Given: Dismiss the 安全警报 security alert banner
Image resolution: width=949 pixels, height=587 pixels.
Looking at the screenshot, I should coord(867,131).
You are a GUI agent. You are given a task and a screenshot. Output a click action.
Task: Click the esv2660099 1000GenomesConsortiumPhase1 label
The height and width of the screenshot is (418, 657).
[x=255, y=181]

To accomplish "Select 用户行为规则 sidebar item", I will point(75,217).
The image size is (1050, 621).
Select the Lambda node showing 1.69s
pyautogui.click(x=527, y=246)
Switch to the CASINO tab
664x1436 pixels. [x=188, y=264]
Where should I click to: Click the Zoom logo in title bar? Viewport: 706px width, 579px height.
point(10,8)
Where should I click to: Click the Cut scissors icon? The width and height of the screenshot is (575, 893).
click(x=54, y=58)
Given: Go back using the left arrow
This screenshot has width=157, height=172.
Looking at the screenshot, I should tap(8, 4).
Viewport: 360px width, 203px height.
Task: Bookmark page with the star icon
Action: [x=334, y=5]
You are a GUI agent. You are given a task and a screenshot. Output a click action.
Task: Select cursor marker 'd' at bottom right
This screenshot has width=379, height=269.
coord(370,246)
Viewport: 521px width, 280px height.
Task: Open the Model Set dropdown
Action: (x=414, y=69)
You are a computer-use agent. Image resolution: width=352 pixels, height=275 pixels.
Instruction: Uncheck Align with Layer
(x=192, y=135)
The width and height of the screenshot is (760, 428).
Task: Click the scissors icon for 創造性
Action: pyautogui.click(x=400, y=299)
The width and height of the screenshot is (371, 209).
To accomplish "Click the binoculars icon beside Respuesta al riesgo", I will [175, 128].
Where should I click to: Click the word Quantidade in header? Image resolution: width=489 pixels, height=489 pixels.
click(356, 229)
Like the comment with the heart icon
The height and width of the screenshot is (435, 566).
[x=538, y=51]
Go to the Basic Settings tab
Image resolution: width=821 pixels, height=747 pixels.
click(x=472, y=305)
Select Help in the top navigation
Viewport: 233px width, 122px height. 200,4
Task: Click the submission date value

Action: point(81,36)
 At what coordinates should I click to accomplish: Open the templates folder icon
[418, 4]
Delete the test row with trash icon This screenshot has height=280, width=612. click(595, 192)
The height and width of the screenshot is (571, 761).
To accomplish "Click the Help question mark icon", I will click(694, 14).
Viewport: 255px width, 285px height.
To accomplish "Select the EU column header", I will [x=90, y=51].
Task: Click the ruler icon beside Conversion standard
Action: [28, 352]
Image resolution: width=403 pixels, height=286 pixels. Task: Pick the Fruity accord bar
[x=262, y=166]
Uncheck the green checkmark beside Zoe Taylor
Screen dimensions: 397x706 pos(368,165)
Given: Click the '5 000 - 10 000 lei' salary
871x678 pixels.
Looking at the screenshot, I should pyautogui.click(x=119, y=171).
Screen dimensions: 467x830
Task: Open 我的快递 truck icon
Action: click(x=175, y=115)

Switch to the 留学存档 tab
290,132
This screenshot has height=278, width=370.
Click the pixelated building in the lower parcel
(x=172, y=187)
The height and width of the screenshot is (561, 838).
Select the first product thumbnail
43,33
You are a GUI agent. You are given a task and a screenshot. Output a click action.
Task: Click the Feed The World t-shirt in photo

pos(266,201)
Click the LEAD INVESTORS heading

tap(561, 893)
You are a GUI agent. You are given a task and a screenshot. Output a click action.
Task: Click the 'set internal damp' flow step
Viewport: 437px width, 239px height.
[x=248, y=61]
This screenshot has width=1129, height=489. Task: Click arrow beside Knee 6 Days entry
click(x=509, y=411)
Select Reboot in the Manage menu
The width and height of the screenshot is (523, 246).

About this task
All of the entries above need to be set down again exactly.

Answer space
Given: Dismiss the 安全警报 security alert banner
Image resolution: width=949 pixels, height=587 pixels.
Looking at the screenshot, I should coord(867,131).
You are a GUI agent. You are given a task and a screenshot. Output a click action.
Task: Click the esv2660099 1000GenomesConsortiumPhase1 label
The height and width of the screenshot is (418, 657).
[x=255, y=181]

To accomplish "Select 用户行为规则 sidebar item", I will point(75,217).
The image size is (1050, 621).
Select the Lambda node showing 1.69s
pyautogui.click(x=527, y=246)
Switch to the CASINO tab
664x1436 pixels. [x=188, y=264]
Where should I click to: Click the Zoom logo in title bar? Viewport: 706px width, 579px height.
point(10,8)
Where should I click to: Click the Cut scissors icon? The width and height of the screenshot is (575, 893).
click(x=54, y=58)
Given: Go back using the left arrow
This screenshot has width=157, height=172.
Looking at the screenshot, I should tap(8, 4).
Viewport: 360px width, 203px height.
Task: Bookmark page with the star icon
Action: [x=334, y=5]
You are a GUI agent. You are given a task and a screenshot. Output a click action.
Task: Select cursor marker 'd' at bottom right
This screenshot has width=379, height=269.
coord(370,246)
Viewport: 521px width, 280px height.
Task: Open the Model Set dropdown
Action: (x=414, y=69)
You are a computer-use agent. Image resolution: width=352 pixels, height=275 pixels.
Instruction: Uncheck Align with Layer
(x=192, y=135)
The width and height of the screenshot is (760, 428).
Task: Click the scissors icon for 創造性
Action: pyautogui.click(x=400, y=299)
The width and height of the screenshot is (371, 209).
To accomplish "Click the binoculars icon beside Respuesta al riesgo", I will [175, 128].
Where should I click to: Click the word Quantidade in header? Image resolution: width=489 pixels, height=489 pixels.
click(356, 229)
Like the comment with the heart icon
The height and width of the screenshot is (435, 566).
[x=538, y=51]
Go to the Basic Settings tab
Image resolution: width=821 pixels, height=747 pixels.
click(x=472, y=305)
Select Help in the top navigation
Viewport: 233px width, 122px height. 200,4
Task: Click the submission date value

Action: point(81,36)
 At what coordinates should I click to accomplish: Open the templates folder icon
[418, 4]
Delete the test row with trash icon This screenshot has height=280, width=612. click(595, 192)
The height and width of the screenshot is (571, 761).
To accomplish "Click the Help question mark icon", I will click(694, 14).
Viewport: 255px width, 285px height.
To accomplish "Select the EU column header", I will [x=90, y=51].
Task: Click the ruler icon beside Conversion standard
Action: [28, 352]
Image resolution: width=403 pixels, height=286 pixels. Task: Pick the Fruity accord bar
[x=262, y=166]
Uncheck the green checkmark beside Zoe Taylor
Screen dimensions: 397x706 pos(368,165)
Given: Click the '5 000 - 10 000 lei' salary
871x678 pixels.
Looking at the screenshot, I should pyautogui.click(x=119, y=171).
Screen dimensions: 467x830
Task: Open 我的快递 truck icon
Action: click(x=175, y=115)

Switch to the 留学存档 tab
290,132
This screenshot has height=278, width=370.
Click the pixelated building in the lower parcel
(x=172, y=187)
The height and width of the screenshot is (561, 838).
Select the first product thumbnail
43,33
You are a GUI agent. You are given a task and a screenshot. Output a click action.
Task: Click the Feed The World t-shirt in photo

pos(266,201)
Click the LEAD INVESTORS heading

tap(561, 893)
You are a GUI agent. You are given a task and a screenshot. Output a click action.
Task: Click the 'set internal damp' flow step
Viewport: 437px width, 239px height.
[x=248, y=61]
This screenshot has width=1129, height=489. Task: Click arrow beside Knee 6 Days entry
click(x=509, y=411)
Select Reboot in the Manage menu
The width and height of the screenshot is (523, 246).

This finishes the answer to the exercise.